The huts of the pupils are stated to have been on the west side of the river. On a certain night, the bell was rung for matins, there was a hard frost, and the river was frozen over, but Columcille passed with his clothes through it. "Bravely hast thou acted, O descendant of Niall," said Mobhí. "God is competent," said Columcille, "to relieve us of this difficulty." The students on their return from the church found all the huts placed on the east bank of the river, near the church."

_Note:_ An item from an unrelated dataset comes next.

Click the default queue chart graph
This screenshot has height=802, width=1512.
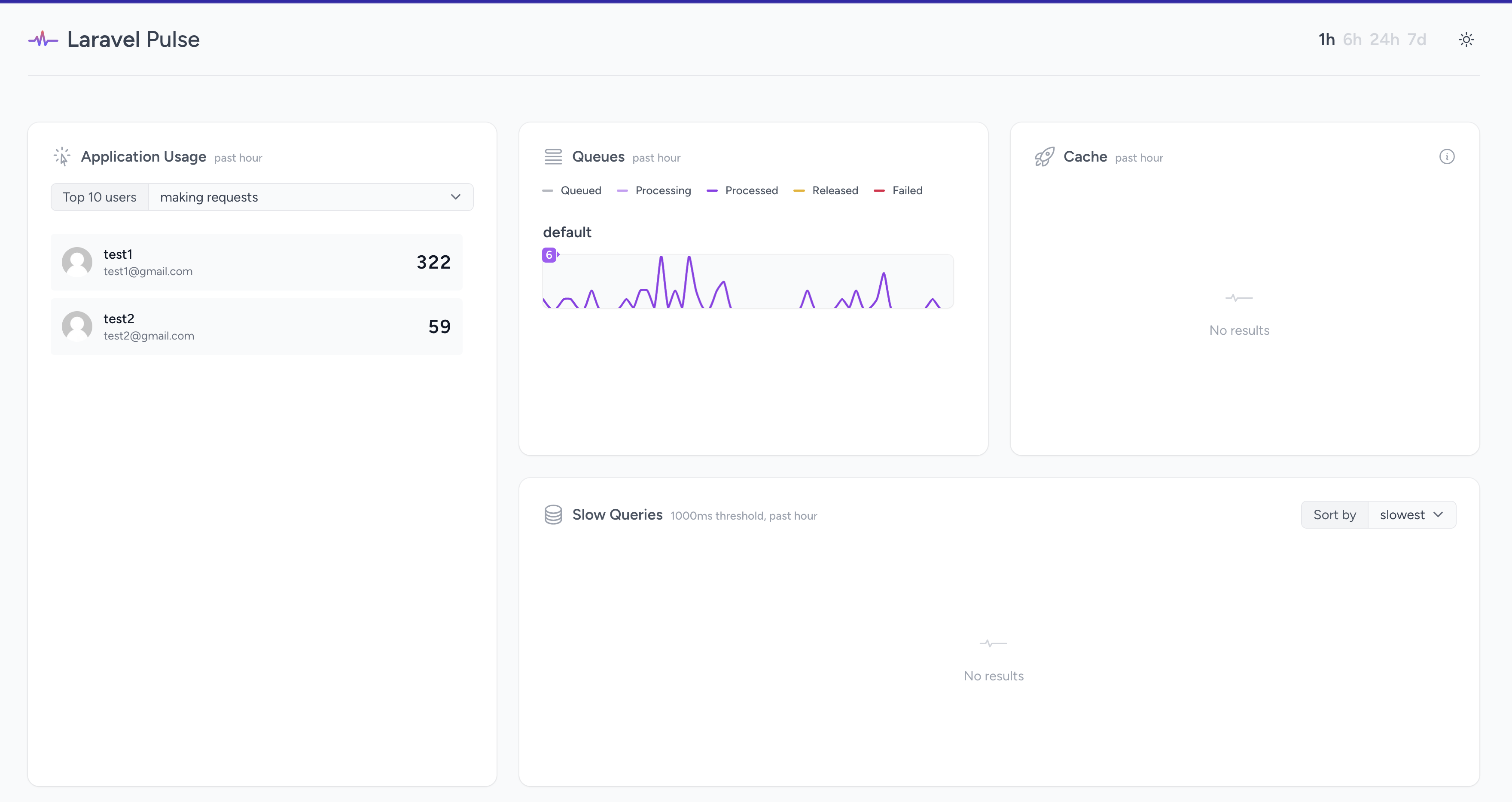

It was Mobhí who gave Columba permission, with his last breath, to found the School of Derry. He died on 12 October 544 of the plague that had broken up his school.

==Veneration==
Mobhí was recognised as a saint by his own pupils soon after his death. The 17th-century Martyrology of Donegal recounts the story that when Columba was preparing to take possession of the town of Doire from Aedh, son of Ainmire, he initially refused to do so because he did not have his Mobhí's permission. It was only when two of Mobhí's followers met him, carrying his girdle, and informed Columba that Mobhí was dead, that he accepted. Columba then remarked, "Good was the man who had this girdle, for it was never opened for gluttony, nor closed on falsehood". Columba later expanded that sentiment into a quatrain:

Mobhi's girdle, [Mobhi's girdle],
The girdle was not closed upon bravery of dress;
It was not opened for satiety,
It was not closed on a lie.

Archbishop John Healy, in his book Insula Sanctorum et Doctorum, called Mobhí "a great master of the spiritual life."

His feast day is celebrated on 12 October, and today there is a Church of Ireland parish in Glasnevin named for Saint Mobhí.

===Martyrologies===
The Martyrology of Oengus (c. 800)—the earliest Irish calendar of saints—lists the following on 12 October:

Dlom Fíacc ocus Fiachraig
onme, mor in máinsin,
moBií, balc a ṁbúaid sin,
in clárainech cáinsin.

Declare Fiacc and Fiachre
at the same time, great is that treasure!
Mobí, strong that triumph!
That fair flat-faced one.

The Martyrology of Donegal lists him on 12 October, the day of his death, and commemorates him in the following manner: "Mobhi Clairenech, abbot, of Glass Naoidhen, in Fine-Gall, on the brink of the river Lifè, on the north side; and Bearchán was another name for him."

While Mobhí is traditionally considered a saint, he is not listed in the latest official, complete martyrology of the Catholic Church, the 2004 Martyrologium Romanum in Latin.